## Problem description
Go to the line containing "Click the folder icon beside Europe" in the records below and print it and every following line exactly, on through the line containing "Image resolution: width=780", then stop.

### Records shown ###

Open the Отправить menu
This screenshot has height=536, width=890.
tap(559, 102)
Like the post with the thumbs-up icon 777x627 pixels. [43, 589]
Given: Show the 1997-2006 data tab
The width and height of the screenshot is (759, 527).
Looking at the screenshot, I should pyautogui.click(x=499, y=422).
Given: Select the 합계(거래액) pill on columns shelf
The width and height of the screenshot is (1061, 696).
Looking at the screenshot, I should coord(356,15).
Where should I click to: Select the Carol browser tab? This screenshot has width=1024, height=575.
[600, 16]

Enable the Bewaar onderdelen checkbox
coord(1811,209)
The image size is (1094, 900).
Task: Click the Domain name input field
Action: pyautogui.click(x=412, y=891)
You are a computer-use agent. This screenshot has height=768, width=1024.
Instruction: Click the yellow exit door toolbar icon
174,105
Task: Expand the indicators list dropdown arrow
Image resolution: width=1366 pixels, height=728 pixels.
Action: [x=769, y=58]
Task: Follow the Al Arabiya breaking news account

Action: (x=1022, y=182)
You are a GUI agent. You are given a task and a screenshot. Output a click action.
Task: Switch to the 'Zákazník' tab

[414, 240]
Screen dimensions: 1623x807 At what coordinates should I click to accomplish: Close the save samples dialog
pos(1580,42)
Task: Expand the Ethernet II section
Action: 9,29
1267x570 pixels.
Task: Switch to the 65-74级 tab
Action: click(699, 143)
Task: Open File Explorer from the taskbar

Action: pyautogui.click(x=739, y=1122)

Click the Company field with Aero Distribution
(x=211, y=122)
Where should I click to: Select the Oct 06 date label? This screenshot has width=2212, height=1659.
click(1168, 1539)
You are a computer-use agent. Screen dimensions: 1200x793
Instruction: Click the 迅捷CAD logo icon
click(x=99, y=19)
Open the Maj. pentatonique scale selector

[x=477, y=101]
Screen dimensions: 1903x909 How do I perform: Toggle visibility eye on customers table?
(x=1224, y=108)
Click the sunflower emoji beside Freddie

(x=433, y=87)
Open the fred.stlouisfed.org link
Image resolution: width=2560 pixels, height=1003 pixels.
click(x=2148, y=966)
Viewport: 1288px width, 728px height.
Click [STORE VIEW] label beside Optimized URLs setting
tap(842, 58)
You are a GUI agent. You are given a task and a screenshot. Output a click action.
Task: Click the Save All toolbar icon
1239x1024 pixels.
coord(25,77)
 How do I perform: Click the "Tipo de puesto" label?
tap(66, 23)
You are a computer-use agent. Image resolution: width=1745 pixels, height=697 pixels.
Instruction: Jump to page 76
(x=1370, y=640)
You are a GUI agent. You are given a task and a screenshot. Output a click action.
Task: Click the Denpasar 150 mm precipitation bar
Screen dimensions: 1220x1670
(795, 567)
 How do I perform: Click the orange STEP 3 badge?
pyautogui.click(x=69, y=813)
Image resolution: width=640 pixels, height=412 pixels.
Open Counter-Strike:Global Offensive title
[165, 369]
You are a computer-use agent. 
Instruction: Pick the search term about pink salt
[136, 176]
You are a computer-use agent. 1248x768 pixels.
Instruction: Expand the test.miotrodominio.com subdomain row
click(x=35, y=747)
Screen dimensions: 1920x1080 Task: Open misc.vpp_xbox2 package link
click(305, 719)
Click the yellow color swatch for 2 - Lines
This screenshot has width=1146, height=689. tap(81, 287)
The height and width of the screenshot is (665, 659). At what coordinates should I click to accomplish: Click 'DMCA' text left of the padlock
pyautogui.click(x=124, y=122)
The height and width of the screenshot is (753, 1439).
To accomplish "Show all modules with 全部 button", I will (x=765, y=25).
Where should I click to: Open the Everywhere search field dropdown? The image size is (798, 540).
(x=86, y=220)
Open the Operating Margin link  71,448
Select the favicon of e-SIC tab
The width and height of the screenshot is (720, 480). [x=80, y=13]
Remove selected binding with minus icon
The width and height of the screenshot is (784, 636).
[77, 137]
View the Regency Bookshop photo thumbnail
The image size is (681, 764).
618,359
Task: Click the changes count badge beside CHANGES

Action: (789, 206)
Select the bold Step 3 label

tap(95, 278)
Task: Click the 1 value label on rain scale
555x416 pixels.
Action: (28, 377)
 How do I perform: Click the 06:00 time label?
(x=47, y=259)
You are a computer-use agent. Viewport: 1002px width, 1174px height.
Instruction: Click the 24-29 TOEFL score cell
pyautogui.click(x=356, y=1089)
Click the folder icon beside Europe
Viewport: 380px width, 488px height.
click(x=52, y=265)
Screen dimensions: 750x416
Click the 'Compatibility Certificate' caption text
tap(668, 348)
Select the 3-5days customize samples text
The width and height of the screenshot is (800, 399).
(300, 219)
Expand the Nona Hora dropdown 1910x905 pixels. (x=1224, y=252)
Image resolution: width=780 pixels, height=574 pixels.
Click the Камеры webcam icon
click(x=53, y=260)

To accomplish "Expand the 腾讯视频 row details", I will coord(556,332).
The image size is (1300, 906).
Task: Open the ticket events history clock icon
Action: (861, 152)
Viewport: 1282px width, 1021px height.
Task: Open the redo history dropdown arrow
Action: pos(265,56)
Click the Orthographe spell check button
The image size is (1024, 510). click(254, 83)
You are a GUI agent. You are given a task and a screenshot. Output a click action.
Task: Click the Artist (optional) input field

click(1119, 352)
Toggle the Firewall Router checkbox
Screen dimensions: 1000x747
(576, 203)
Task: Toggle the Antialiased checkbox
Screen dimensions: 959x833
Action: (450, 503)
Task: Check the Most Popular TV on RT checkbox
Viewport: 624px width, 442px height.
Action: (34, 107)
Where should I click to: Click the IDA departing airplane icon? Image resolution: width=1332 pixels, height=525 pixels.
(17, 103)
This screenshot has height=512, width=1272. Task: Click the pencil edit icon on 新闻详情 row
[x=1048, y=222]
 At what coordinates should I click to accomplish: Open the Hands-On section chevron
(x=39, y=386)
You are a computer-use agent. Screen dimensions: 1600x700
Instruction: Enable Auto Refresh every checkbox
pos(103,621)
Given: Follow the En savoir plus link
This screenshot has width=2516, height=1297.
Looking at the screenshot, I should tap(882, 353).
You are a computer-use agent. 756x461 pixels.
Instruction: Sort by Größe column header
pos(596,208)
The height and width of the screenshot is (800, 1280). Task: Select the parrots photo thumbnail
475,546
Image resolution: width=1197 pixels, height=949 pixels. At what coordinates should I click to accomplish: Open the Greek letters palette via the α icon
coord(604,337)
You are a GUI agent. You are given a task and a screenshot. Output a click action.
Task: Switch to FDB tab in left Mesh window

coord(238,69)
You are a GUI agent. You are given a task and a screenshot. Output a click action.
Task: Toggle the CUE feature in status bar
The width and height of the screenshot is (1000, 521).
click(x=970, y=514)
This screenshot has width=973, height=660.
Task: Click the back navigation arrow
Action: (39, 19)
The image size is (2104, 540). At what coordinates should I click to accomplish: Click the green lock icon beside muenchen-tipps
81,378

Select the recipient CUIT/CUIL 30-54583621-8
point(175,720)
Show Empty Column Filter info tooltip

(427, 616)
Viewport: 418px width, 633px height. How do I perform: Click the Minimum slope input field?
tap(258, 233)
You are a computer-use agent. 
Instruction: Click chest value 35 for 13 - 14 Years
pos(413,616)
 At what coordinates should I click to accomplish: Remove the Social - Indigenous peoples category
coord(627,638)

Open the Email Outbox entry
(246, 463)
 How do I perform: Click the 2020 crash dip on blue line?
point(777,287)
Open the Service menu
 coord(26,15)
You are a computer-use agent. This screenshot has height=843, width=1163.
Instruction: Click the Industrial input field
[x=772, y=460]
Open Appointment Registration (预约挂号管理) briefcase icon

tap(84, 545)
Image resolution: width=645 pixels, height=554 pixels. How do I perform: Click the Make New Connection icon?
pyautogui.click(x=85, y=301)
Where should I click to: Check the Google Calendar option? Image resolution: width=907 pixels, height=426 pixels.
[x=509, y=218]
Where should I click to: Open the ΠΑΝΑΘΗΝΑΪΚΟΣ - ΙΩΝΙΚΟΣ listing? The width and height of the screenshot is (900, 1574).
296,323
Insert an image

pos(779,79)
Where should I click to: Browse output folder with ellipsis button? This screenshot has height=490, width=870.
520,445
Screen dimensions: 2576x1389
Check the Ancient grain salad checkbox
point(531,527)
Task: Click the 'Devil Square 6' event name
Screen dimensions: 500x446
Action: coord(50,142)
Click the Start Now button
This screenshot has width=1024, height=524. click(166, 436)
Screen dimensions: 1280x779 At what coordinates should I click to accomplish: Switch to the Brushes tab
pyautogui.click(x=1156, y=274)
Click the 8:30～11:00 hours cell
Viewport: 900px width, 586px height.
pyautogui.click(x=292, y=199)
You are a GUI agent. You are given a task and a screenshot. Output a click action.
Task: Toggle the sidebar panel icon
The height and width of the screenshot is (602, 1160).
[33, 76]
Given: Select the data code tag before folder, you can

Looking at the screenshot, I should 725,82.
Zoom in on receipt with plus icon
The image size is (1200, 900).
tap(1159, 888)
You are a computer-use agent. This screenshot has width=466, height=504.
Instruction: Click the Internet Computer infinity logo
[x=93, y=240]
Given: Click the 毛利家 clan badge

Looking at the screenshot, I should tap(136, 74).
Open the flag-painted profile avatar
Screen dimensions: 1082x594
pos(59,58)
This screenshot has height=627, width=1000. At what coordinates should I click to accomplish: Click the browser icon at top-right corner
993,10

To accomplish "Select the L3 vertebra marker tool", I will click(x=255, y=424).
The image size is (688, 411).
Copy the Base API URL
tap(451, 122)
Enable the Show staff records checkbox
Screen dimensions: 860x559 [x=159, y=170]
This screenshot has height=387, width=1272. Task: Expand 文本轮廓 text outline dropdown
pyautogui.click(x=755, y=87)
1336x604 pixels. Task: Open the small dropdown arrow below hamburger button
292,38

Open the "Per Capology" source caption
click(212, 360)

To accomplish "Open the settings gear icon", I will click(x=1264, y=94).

###

## Output of the task
Click the folder icon beside Europe
Viewport: 380px width, 488px height.
click(x=52, y=265)
Screen dimensions: 750x416
Click the 'Compatibility Certificate' caption text
tap(668, 348)
Select the 3-5days customize samples text
The width and height of the screenshot is (800, 399).
(300, 219)
Expand the Nona Hora dropdown 1910x905 pixels. (x=1224, y=252)
Image resolution: width=780 pixels, height=574 pixels.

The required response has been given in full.